Movie Reviews
‘Parallel Tales’ Review: Isabelle Huppert Is a French Novelist Spying on the Apartment Across the Street in Asghar Farhadi’s Weirdly Muddled Voyeuristic Head Game
Sylvie (Isabelle Huppert), the pivotal figure in Asghar Farhadi’s “Parallel Tales,” is a French novelist whose better days are behind her. She lives in a stately old Paris apartment that’s starting to fray at the seams, and her whole vibe is that of an analog crank. When she goes into writing mode, she lights up a cigarette, puts on her stodgy spectacles and sits down at her ancient Olivetti electric typewriter, which is clearly the same machine she’s been using for decades.
As she starts the writing process, she pecks at the typewriter a few letters at a time. It’s doubtful, however, that a veteran writer would sound like that — instead, the keys would be flying. It’s a minor but telling detail, since Farhadi is generally a stickler for authenticity. But in “Parallel Tales,” Isabelle Huppert, putting on overdone grouchy airs, seems to be playing less a real-world novelist than a stylized cornball-movie version of a Venerable French Author. The character seems not so much drawn from experience as plucked from a vat of pulp cliché. And that’s mostly true of the rest of the movie as well.

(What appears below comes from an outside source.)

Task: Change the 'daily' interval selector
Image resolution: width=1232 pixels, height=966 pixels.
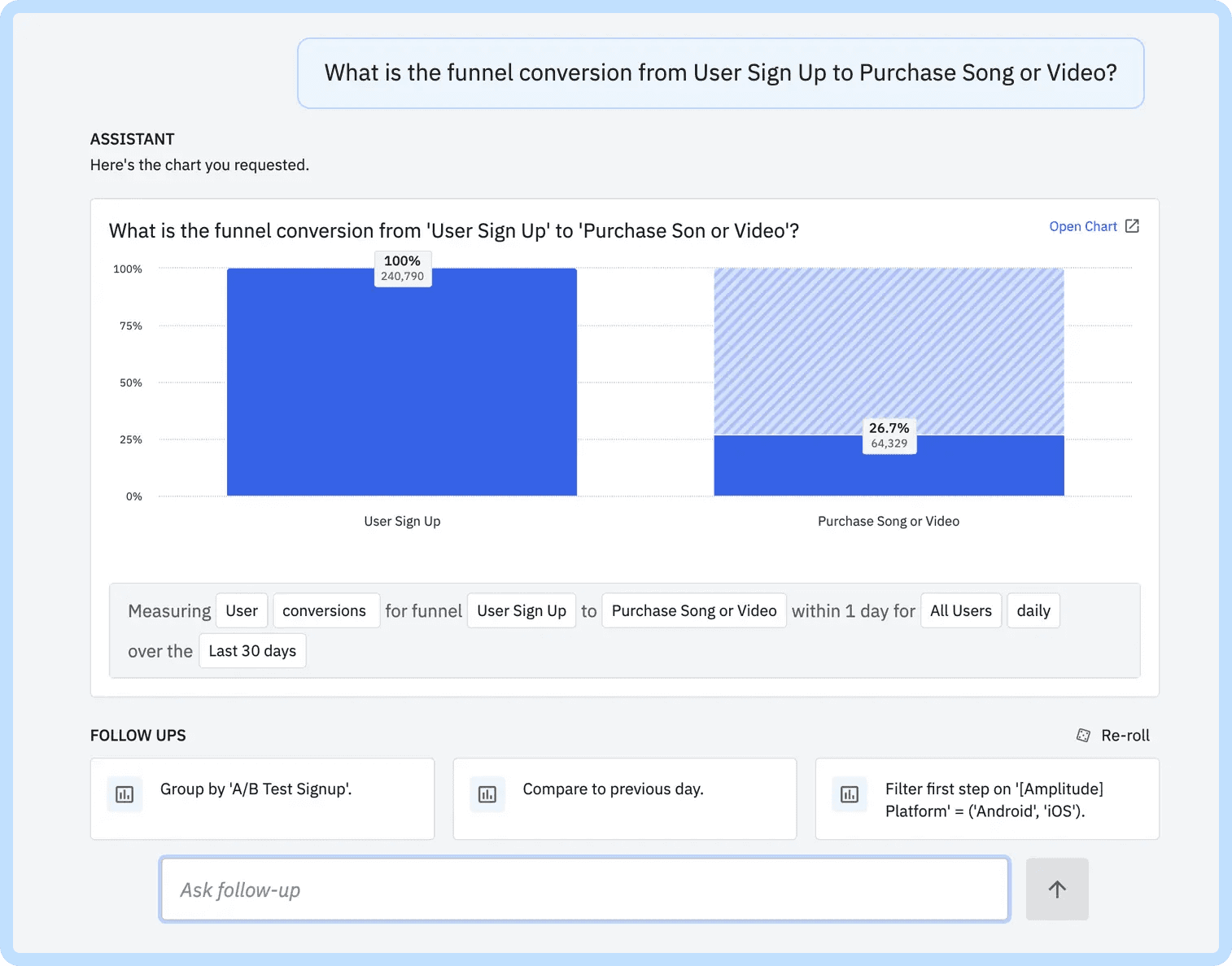Action: coord(1033,610)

“Parallel Tales” is a very different sort of Farhadi film. It’s not the first project the fabled Iranian director has shot in France — that would be “The Past” (2013), which he made on the heels of his international breakthrough with “A Separation.” But though he had already begun the painful process of parting ways with Iran (in 2024, Farhadi vowed not to shoot another movie there until the ban against depicting women without headscarves was lifted), “The Past” was every inch a Farhadi film. It had his domestic psychodramatic intensity, and his flowing ingenuity.
The new movie, by contrast, is an inflated meditation on fiction and reality. It’s all about people spying on each other, which can be a good jumping-off point for a movie. And no one is saying that Farhadi has to stick to his familiar and often starkly artful mode of neorealist drama. But “Parallel Tales,” it’s my grim duty to report, is a meandering and rather amorphous mess. It’s a far-out parable of voyeurism and imagination, loosely based on the sixth episode of Krzysztof Kieślowki’s “Dekalog,” which was about a young man spying on a woman across the street and falling in love with her. But “Dekalog: Six” had suspense; “Parallel Tales” has longueurs.

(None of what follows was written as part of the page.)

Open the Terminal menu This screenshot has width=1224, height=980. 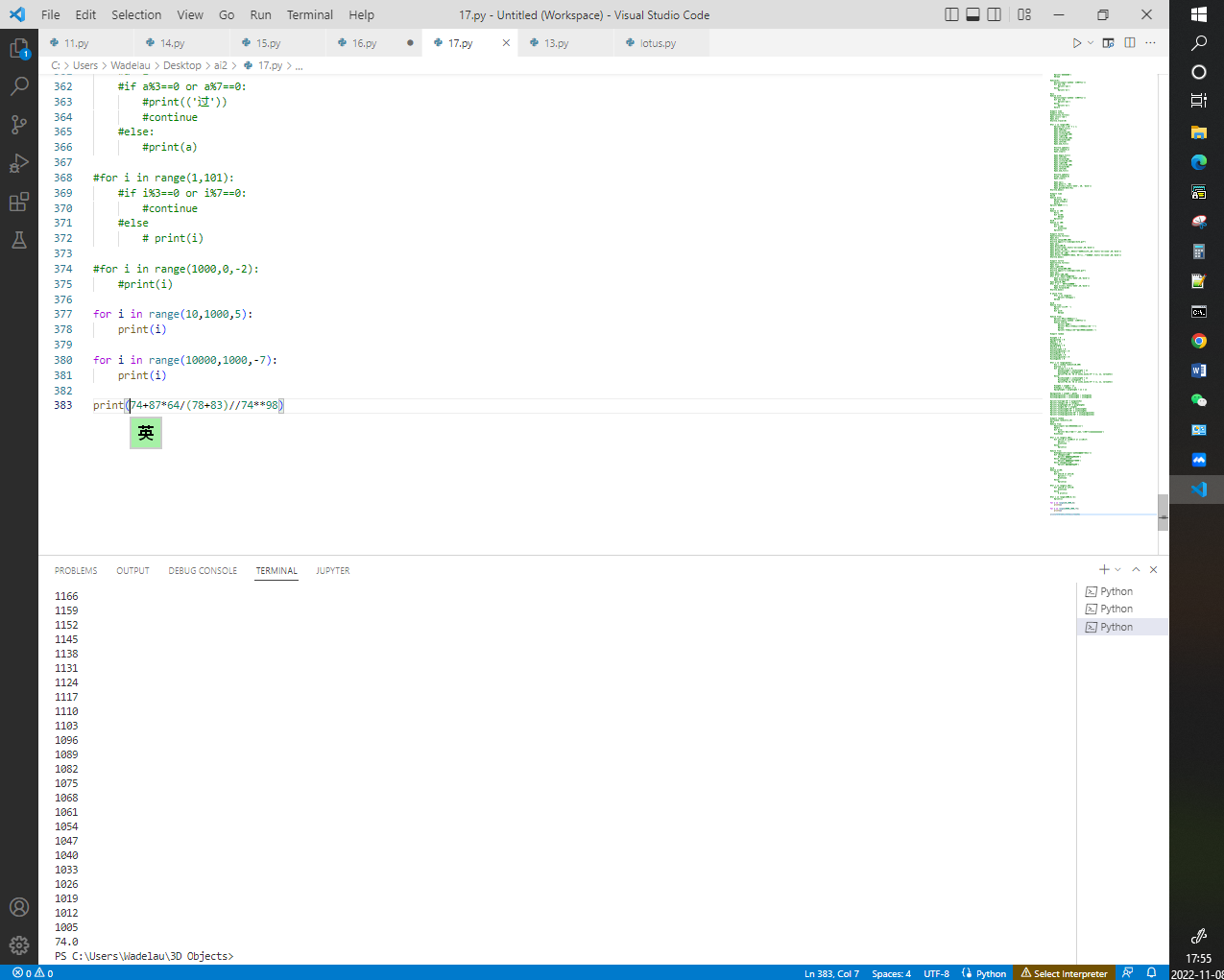point(309,14)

As Sylvie starts peering through her small telescope at the fifth-floor apartment directly across from her, what takes place behind those windows is not what we expect. The place is a sound-effects recording studio, with three sound designers creating and dubbing aural effects — footsteps on a sandy beach, flapping bird wings — onto pieces of film footage. But the three are also involved in a love triangle: the curly-brown-haired Anna (Virginie Efira), who is romantic partners with the older head of production (Vincent Cassel), is seeing her younger co-worker (Pierre Niney) on the sly. We watch this and think: Okay, so what? But it turns out that the triangle we’re observing is already Sylvie’s fictionalized version of what she saw through the telescope.

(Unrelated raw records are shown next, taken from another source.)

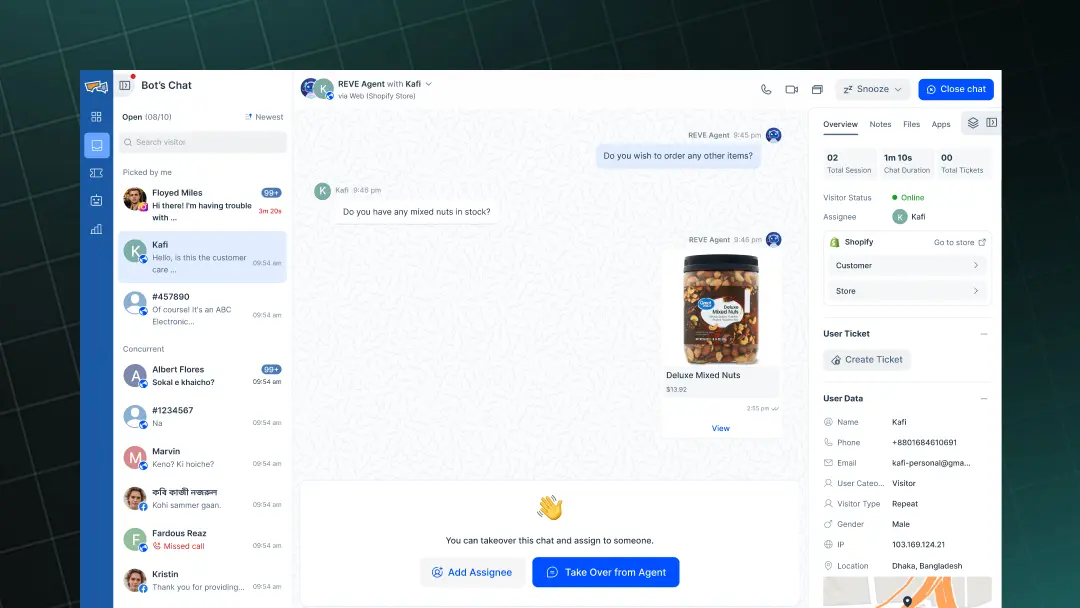
Task: Switch to the Notes tab
Action: click(880, 124)
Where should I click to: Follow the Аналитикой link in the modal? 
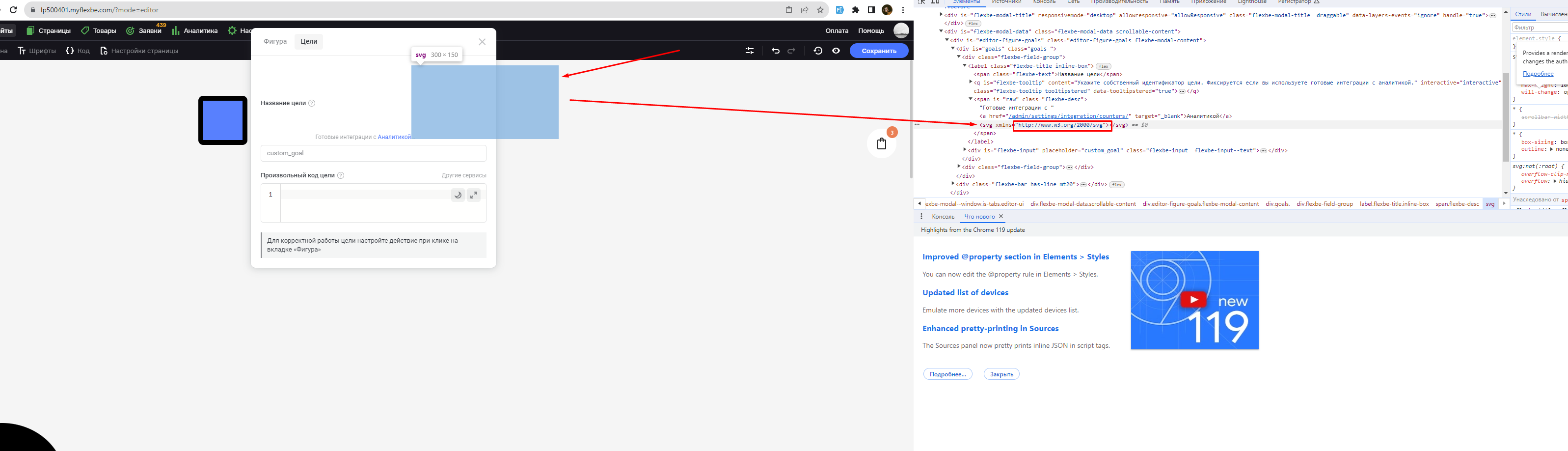point(394,137)
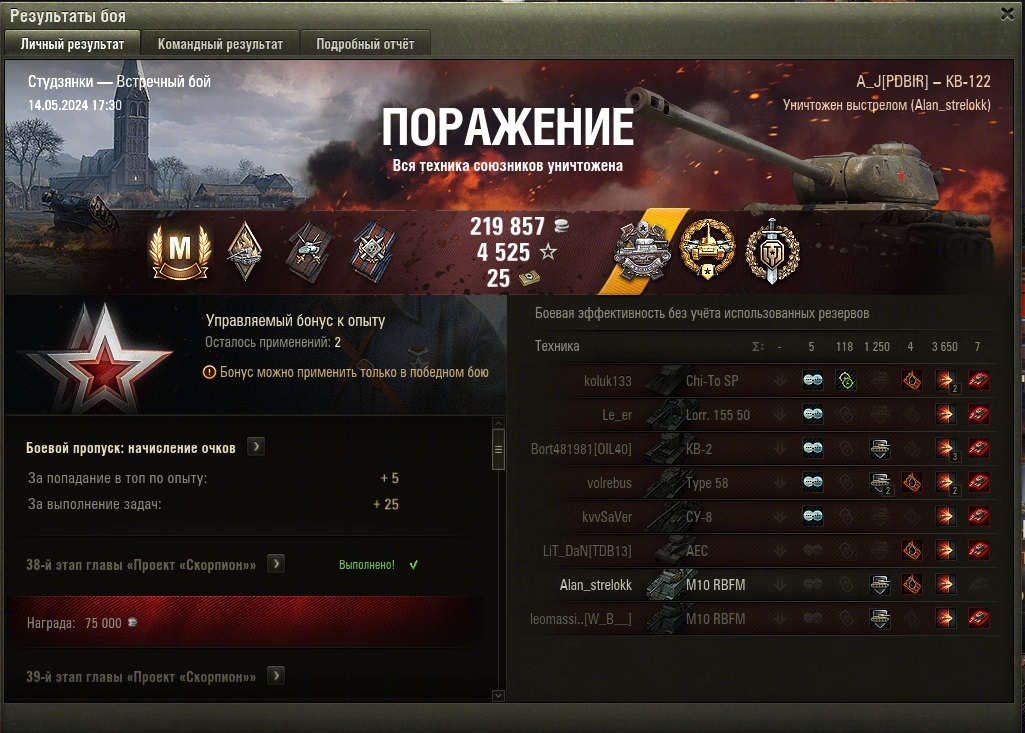Open the Подробный отчёт tab
The width and height of the screenshot is (1025, 733).
pos(365,44)
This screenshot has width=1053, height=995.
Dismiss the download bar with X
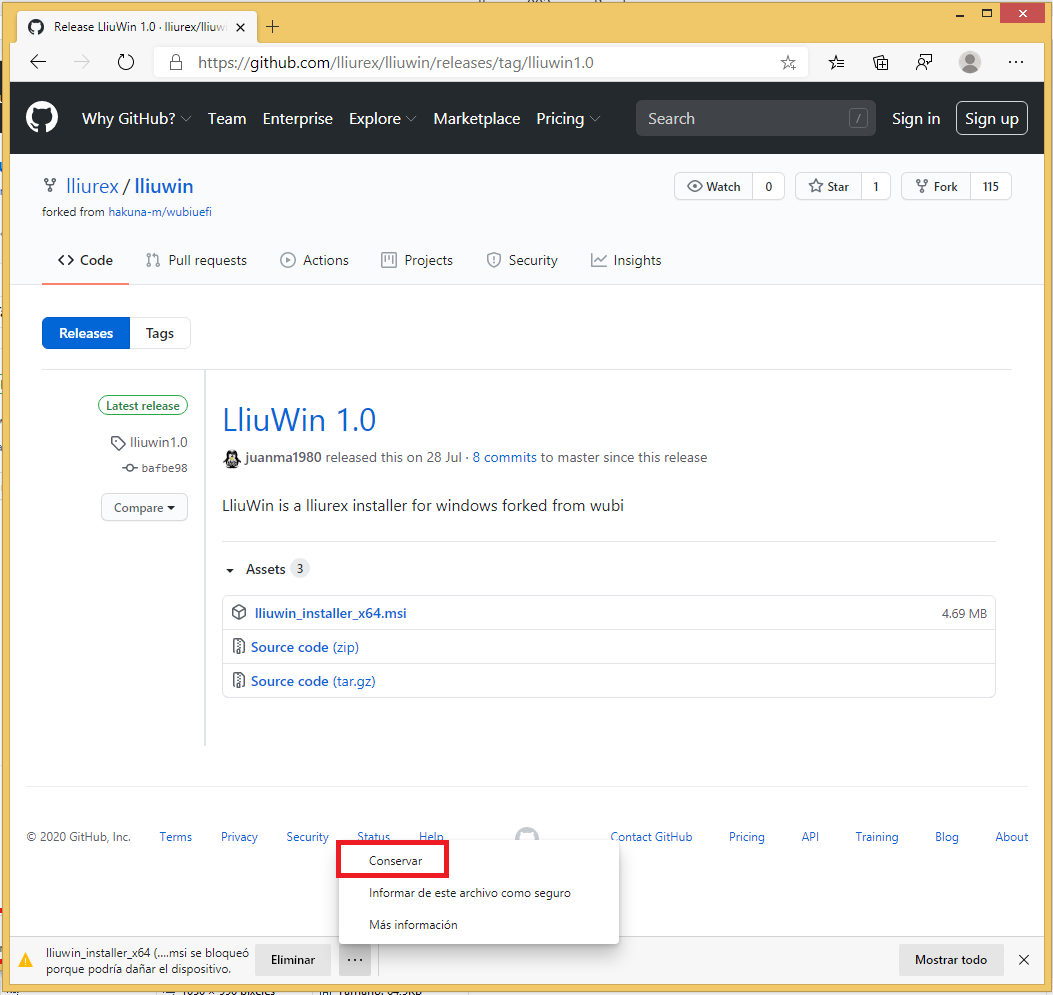point(1024,960)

Since Sylvie hasn’t exactly been taking good care of herself, her niece, Céline (India Hair), who owns half the apartment, sets her up with a young drifter, Adam (Adam Bess), who rescued Céline from a subway pickpocket. The doleful, scruffy Adam cleans the apartment (though he also shepherds a family of mice), and he then takes Sylvie’s abandoned manuscript — the fictional scenario we’ve been watching — and palms it off as his own. He gives it to a woman named Nita (also played by Virginie Efira, now blonde), who he meets at a coffeeshop. He wants her to read the manuscript, even as the film now segues into showing us the real version of what’s been going on in that apartment. (It’s less racy, though it still involves a lurch toward adultery.) Are we having brain spasms yet?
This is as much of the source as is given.